Anyway, after years of being in various bands, I spent a long time making music that I never played to anyone. I’ve never been a confident guy. I’ve never considered myself ‘a singer’. I just did it because I couldn’t afford to pay anyone else to sing on the songs.
This all changed early last year, when, completely by chance I discovered an artist called Ergo Phizmiz PLC (aka Dominic Robertson). Hearing Ergo’s music, and watching his performances on YouTube, changed the course of my music career. Seeing the abandon and fearlessness of his art had a massive impact on me, both personally and musically. He does pop music, opera, theatre, puppet shows, collage art, and loads of other things.

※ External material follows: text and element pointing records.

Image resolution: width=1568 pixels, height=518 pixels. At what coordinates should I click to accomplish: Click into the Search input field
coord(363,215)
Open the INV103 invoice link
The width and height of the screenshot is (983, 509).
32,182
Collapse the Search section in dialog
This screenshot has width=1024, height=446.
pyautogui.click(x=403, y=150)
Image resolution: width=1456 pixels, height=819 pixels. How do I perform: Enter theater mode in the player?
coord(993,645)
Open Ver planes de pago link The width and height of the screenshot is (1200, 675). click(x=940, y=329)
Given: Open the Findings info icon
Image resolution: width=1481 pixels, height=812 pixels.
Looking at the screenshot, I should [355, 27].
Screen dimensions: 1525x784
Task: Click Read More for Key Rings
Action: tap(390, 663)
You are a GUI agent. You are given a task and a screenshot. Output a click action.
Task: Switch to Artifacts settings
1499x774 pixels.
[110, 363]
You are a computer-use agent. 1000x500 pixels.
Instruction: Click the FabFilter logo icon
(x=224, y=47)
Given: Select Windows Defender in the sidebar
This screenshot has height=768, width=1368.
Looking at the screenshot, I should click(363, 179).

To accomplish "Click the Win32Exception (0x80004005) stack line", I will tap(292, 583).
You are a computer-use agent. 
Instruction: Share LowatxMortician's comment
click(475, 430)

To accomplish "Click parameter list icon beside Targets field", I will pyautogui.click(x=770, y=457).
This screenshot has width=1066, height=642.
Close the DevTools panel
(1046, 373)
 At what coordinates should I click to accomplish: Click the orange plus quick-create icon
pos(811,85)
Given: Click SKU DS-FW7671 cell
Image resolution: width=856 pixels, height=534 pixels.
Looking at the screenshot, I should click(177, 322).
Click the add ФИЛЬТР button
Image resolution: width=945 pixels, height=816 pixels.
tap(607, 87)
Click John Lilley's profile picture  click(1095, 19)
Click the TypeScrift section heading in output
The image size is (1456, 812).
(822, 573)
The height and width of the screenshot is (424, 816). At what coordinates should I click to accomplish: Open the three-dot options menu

He’s done albums that are 15 hours long, albums that he’s recorded in one day, electronic music, classical music, highly experimental music, and just about anything else you can think of. I’ve been fortunate to meet and chat with Ergo several times.
There’s a brilliant lady and amazing musician called Lottie Bowater, who puts on an event every month called ‘Depresstival Presents’ at a venue called The Others in London. You should check her out on YouTube. Such a voice! And then she’ll sit at a piano and drop Stravinsky’s Tango, or pick up an accordion and belt out a beautiful version of Portishead’s All Mine. Anyway, she books some incredible avant garde performers for her shows… poets, musicians, actors. I’ve been to see Ergo performing there several times, including a one man puppet show performance of his opera called Gala, which is about Salvador Dali’s wife. I later covered the entirety of Gala.
I don’t get out much, and there aren’t many musicians I would travel that far to see, but I’ve had no qualms about making the five hour round trip – Birmingham / London / Birmingham – to spend a couple of hours at the Depresstival shows, and watch Ergo perform for 30 minutes.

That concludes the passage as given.